Le manuscrit des 120 journées de Sodome – Vente Aristophil

La vente exceptionnelle des collections Aristophil aura lieu le 20 décembre à Drouot par Aguttes ; l’occasion de voir les plus beaux manuscrits dont l’incroyable rouleau des 120 journées de Sodome, pièce centrale de la vente.

 

C’est à la Bastille, où il est transféré le 29 février 1784, que Sade va mettre au net, sur cet étonnant rouleau de papier, les brouillons des « 120 Journées de Sodome », commencés, semble-t-il, deux ans plus tôt. À deux reprises, Sade a daté ce rouleau manuscrit: au bas du recto: «Cette bande a été écrite en 20 soirées de 7 à 10 heures du soir et est finie ce 12 7bre 1785» ; puis à la toute fin:«Toute cette grande bande a été commencée le 22 8bre 1785 et finie en 37 jours » ; il a donc été écrit entre août et novembre 1785. Les feuillets sont délimités sur chaque bord par un épais trait à l’encre brune ; certains lés de papier portent leur numéro d’assemblage ; dans la marge, Sade a en outre porté le numéro de la journée de la première partie ; les feuillets sont remplis d’une petite écriture serrée à l’encre brune ; on relève quelques ratures et passages biffés.

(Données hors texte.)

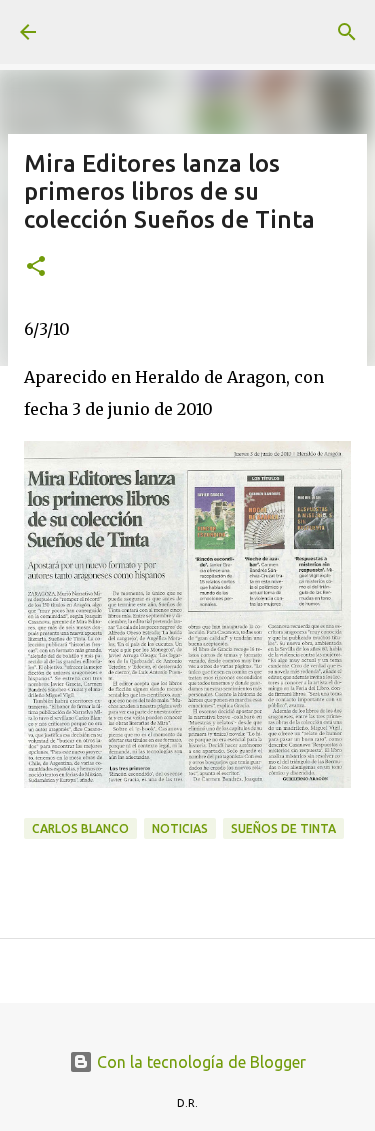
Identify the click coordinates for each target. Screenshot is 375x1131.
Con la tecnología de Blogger (199, 1062)
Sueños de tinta (283, 828)
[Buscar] (347, 32)
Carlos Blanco (80, 828)
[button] (36, 267)
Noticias (180, 828)
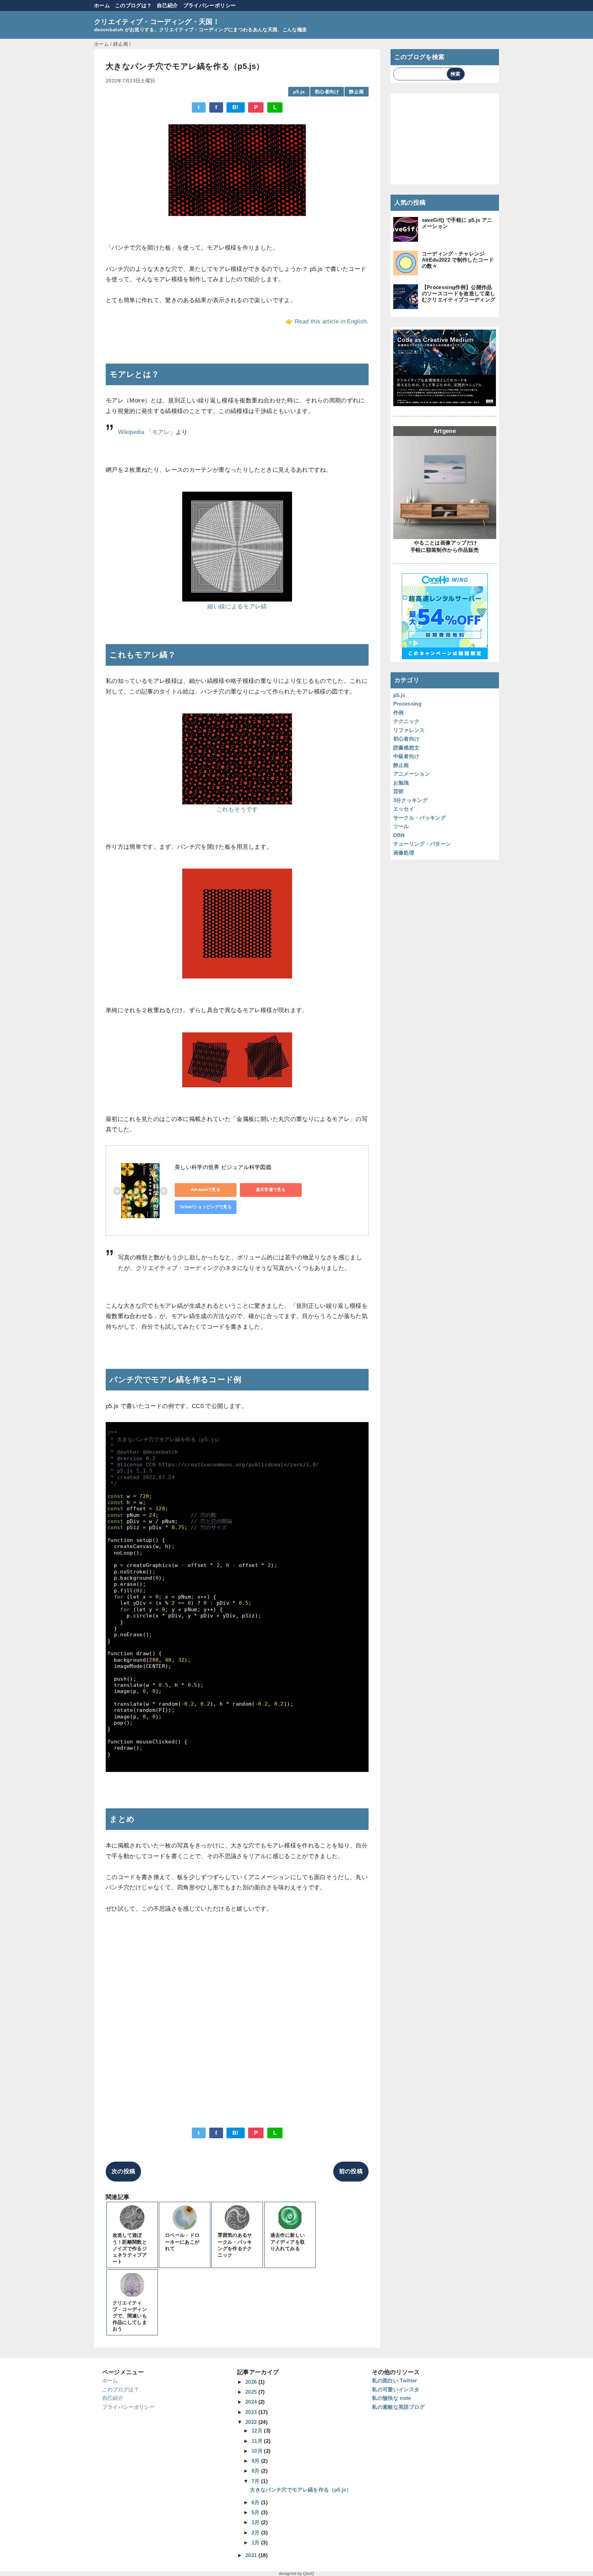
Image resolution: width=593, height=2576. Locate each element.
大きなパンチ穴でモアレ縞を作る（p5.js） (300, 2490)
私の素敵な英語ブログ (398, 2407)
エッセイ (403, 809)
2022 (251, 2422)
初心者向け (327, 91)
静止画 (356, 91)
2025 (251, 2392)
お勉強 (401, 783)
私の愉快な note (391, 2398)
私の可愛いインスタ (395, 2389)
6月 (256, 2502)
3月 (256, 2522)
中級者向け (406, 756)
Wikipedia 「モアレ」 (147, 432)
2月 (256, 2532)
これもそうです (237, 809)
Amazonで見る (205, 1189)
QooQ (308, 2573)
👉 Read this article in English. (327, 321)
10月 (258, 2451)
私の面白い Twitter (394, 2380)
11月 (258, 2441)
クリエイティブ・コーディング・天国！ (157, 21)
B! (235, 107)
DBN (399, 835)
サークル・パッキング (419, 818)
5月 (256, 2512)
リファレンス (409, 730)
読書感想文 (406, 748)
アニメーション (411, 774)
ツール (401, 826)
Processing (407, 704)
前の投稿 (351, 2171)
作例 (398, 712)
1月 (256, 2542)
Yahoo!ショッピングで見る (205, 1206)
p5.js (299, 91)
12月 (258, 2431)
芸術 (398, 791)
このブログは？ (133, 5)
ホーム (102, 5)
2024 (251, 2402)
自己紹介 (167, 5)
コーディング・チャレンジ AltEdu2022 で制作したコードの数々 (458, 260)
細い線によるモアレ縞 (237, 606)
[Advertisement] (237, 2025)
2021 (251, 2555)
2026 (251, 2382)
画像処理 (403, 853)
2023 (251, 2412)
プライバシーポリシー (209, 5)
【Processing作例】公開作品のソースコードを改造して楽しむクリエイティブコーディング (459, 293)
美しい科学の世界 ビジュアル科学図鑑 (223, 1167)
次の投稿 (123, 2171)
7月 (256, 2481)
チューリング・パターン (422, 844)
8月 (256, 2471)
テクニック (406, 721)
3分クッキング (410, 800)
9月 (256, 2461)
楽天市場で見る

Le roman se situe à la fin du règne de Louis XIV, peu avant la Régence. Sade présente d’abord longuement les quatre principaux protagonistes, de riches aristocrates libertins ; puis leurs femmes. Il s’agissait, dans le dessein des « quatre scélérats », non seulement de pratiquer toutes les débauches possibles, mais aussi, pour exciter leur lubricité, de se faire raconter (sur le modèle des « Mille et une nuits » ou du « Décaméron ») « tous les écarts les plus extraordinaires de la débauche » par quatre maquerelles expérimentées, chacune chargée du récit de 150 passions, dans une gradation allant des plus simples jusqu’aux plus atroces supplices et au meurtre au cours de chacun des quatre mois d’hiver au cours desquels tout ce monde va vivre enfermé dans le château de Silling, perdu dans la Forêt Noire. Ce roman constitue le plus « gigantesque catalogue de perversions », selon Jean Paulhan. «Jamais à aucune époque, dans aucune littérature, on n’avait rien écrit d’aussi scandaleux, d’aussi repoussant, d’aussi insupportable» écrit quant à lui Jean-Jacques Pauvert:

Ce rouleau, rangé à l’origine dans un étui, et caché entre deux pierres, abandonné par Sade dans son cachot de la Bastille quand on l’en a extrait brusquement le 2 juillet 1789 (douze jours avant la prise de la forteresse) pour le transférer à Charenton, fut retrouvé dans son cachot par un certain Arnoux de Saint-Maximin, qui le vendit à la famille de Villeneuve-Trans. Publié pour la première fois en 1904, de façon très fautive, par son nouveau propriétaire, le psychiatre et sexologue allemand Iwan Bloch (sous le pseudonyme d’Eugène Dühren), racheté en 1929 par Charles et Marie-Laure de Noailles, le manuscrit est confié à Maurice Heine qui en donne une édition de référence (1931-1935). À la mort des Noailles, le rouleau passe à leur fille Nathalie. Il est volé en 1982 par l’éditeur Jean Grouet, qui le vend illicitement au bibliophile suisse Gérard Nordmann. Une bataille judiciaire s’engage, menée par Carlo Perrone, le fils de Nathalie de Noailles ; la justice suisse, contrairement à la justice française, valide la possession du manuscrit par Gérard Nordmann. Un temps déposé à la Fondation Bodmer à Genève, le manuscrit, à la suite d’une transaction entre la famille Nordmann et Carlo Perrone, est acquis en mars 2014 par Aristophil et peut rentrer en France.